What occasioned the most surprise, as I was recently reading about them again, was the discovery that the Waldensians still exist. The church has often been thorough in its elimination of those who cross it (note the antics of Rick Santorum), but somehow some Waldensians managed to live on through the persecutions of the trials of heresy. Yet the church still likes to bluster and condemn many to Hell, even if just metaphorically. I must admit that such posturing worries me. It is not in vain that the church has frequently insinuated itself into politics. Anyone who has been awake in America since the 1980’s can’t have helped but to have noticed.

Ironically, the three major monotheistic traditions began as counter-cultural movements. Once the religions gained political power the oppression of others began, thus starting the cycle all over again. The Waldensians are an excellent paradigm of what occurs when a religious body attains too much power. Heresy is so dangerous because it highlights hypocrisy. Claiming divine sanction for human weakness is a charade easily understood by those who take the time to watch closely. The revisionist history of America that we hear presidential hopefuls espousing are warning signs. The church may not have reached all the Waldensians in the Dark Ages, but it still keeps on trying. Fortunately the followers of Peter Waldo are sometimes hard to find.

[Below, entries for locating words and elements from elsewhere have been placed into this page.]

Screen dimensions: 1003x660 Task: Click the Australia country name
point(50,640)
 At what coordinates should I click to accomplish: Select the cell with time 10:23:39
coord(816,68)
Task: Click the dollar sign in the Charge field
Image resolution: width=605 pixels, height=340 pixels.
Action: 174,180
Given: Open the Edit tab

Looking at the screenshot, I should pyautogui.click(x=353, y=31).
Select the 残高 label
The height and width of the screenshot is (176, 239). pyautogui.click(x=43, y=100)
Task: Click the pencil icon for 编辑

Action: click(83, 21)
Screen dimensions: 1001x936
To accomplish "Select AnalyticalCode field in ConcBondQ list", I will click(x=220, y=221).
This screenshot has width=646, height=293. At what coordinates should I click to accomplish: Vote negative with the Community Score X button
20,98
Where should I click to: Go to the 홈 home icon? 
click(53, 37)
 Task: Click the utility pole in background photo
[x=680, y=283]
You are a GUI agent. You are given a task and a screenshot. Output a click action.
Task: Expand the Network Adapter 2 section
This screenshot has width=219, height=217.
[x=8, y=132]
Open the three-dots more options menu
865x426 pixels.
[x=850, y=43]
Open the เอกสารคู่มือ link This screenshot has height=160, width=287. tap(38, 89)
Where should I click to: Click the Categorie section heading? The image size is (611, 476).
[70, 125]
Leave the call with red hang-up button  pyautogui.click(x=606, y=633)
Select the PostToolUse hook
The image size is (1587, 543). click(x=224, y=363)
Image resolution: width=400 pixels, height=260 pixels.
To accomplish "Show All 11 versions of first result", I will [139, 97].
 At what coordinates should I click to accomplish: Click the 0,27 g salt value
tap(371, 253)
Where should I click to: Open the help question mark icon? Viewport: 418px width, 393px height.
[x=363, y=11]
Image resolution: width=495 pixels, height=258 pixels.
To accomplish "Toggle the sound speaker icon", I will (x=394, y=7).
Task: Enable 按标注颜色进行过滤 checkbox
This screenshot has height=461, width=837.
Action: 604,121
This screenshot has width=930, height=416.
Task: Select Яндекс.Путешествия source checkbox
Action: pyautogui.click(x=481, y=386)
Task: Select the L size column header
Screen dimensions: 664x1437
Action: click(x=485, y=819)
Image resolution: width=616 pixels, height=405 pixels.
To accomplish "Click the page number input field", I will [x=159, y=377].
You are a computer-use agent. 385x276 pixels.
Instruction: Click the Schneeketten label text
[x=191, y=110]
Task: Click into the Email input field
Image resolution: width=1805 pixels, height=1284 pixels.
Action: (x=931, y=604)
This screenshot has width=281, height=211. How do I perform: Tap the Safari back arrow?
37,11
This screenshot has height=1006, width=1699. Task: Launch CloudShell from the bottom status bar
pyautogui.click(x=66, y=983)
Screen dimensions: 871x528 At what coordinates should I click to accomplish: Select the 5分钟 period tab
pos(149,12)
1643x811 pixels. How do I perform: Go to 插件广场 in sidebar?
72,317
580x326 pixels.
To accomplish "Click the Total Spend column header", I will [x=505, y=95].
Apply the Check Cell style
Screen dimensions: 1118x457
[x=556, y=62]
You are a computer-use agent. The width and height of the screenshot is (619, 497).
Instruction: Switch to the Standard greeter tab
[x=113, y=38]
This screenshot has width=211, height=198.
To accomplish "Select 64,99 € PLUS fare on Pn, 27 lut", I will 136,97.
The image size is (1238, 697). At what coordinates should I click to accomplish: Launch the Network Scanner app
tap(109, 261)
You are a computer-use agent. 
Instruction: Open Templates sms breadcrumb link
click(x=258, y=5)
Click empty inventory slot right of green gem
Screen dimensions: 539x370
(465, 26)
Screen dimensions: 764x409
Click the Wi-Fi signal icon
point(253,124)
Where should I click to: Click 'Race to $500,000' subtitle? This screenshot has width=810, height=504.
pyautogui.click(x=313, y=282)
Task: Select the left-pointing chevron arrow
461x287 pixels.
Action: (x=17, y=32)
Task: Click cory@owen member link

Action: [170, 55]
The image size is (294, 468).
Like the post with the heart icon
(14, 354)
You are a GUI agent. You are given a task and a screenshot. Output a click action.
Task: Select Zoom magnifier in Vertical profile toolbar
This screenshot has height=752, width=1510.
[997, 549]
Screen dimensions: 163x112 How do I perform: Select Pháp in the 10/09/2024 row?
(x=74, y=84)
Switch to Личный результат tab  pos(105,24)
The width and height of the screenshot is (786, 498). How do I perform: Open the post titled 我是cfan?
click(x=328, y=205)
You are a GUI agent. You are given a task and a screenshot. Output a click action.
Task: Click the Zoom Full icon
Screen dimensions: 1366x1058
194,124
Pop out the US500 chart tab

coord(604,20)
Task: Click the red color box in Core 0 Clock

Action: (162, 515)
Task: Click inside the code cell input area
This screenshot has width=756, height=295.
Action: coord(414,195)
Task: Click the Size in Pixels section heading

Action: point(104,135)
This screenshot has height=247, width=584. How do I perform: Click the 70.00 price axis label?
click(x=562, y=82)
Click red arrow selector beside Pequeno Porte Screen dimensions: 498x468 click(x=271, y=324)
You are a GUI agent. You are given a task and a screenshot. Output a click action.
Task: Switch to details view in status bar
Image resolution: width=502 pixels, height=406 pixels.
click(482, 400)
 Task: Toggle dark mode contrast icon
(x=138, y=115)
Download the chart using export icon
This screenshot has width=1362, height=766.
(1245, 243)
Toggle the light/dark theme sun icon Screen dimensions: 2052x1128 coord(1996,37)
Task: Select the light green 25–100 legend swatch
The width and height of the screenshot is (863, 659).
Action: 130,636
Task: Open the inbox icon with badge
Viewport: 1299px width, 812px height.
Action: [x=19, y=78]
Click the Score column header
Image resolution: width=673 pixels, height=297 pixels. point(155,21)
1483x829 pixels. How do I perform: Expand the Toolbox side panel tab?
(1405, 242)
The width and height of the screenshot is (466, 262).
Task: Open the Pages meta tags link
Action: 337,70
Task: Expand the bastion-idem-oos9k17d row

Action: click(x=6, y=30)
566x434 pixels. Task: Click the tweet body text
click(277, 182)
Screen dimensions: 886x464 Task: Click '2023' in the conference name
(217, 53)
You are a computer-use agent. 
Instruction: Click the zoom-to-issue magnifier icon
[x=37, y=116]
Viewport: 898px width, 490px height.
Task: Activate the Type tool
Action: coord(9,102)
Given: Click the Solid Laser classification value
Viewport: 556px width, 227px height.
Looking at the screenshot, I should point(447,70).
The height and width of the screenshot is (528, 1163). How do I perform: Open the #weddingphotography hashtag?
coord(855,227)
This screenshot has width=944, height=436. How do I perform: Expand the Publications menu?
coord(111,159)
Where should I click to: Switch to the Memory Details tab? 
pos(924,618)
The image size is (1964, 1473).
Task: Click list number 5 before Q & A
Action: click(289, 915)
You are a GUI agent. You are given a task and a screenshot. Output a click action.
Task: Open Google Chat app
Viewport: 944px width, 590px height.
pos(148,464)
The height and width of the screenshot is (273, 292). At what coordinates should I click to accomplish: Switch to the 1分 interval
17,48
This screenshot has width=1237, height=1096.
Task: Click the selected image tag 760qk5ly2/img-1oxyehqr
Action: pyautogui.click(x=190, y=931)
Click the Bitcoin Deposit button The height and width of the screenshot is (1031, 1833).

5 thoughts on “Where’s Waldo?

  1. Funny that you think the church is so powerful. From inside organized religion looking out, the pews are empty and it feels like the barbarians are at the gates. It’s no longer the fifties when “everybody” went to church. Now when I venture out on the streets of suburbia on a Sunday morning, I pretty much have the road to myself, except for the joggers and bikers who are not on their way to a service. Churches everywhere are closing down – even the Crystal Cathedral is shutting its door. I have a lot of friends who go to church, but the non-churched, even in my own circle, outnumber me. Could it be that you are remembering the “good old days” of Christianity in America and projecting them onto today’s much reduced collective congregation. And what you have to fear from Santorum is beyond me. Romney’s walking all over him (even though it’s an expensive walk), so what’s wrong with Santorum giving voice to an insignificant minority like Evangelicals. If Mr. Santorum is striking a chord in America, you’re going to have to look further than Evangelicals, because there’s not enough of us to elect anybody.


    • I disagree, in North Texas, the first question anyone asks is what church you attend. If you get a chance watch the ABC tv show “GCB”. It may be satire, but it is quite close to reality in my world. The thing I find scary is not a church on every corner, but the opinion of one church over another. If you are not a conservative republican fundamentalist, you are a baby killing commie. There are no Democratic Christians here!
      Of course there are exceptions 🙂


  2. I guess I’m going to have to find you and introduce you to my circle of friends. I’m like their token conservative. I’m frequently schooled on the heartlessness of conservatism, but I have a hard time squaring that with who I know I am. I have great compassion for people, for the issues they face and their problems. At the same time I am a student of history and am passionate about our Constitution and Bill of Rights. I recently joked with one of my liberal buddies and said Conservatives were like the parents of the nation. Sure we’d like everyone to get everything they want and to get it for free – the parents are just wondering who’s going to pay for it.


    • I would love that 🙂 I really am moderate, but sadly where I live, north of Dallas, that is worse than liberal(not literally, I’m joking). Life is so not black and white you know, I try appreciate what everyone has to say, and admittedly, my opinions may change depending on my situation in life. I hope you and your family have a wonderful Easter, I am going to follow your blog, btw my real name is Jenny.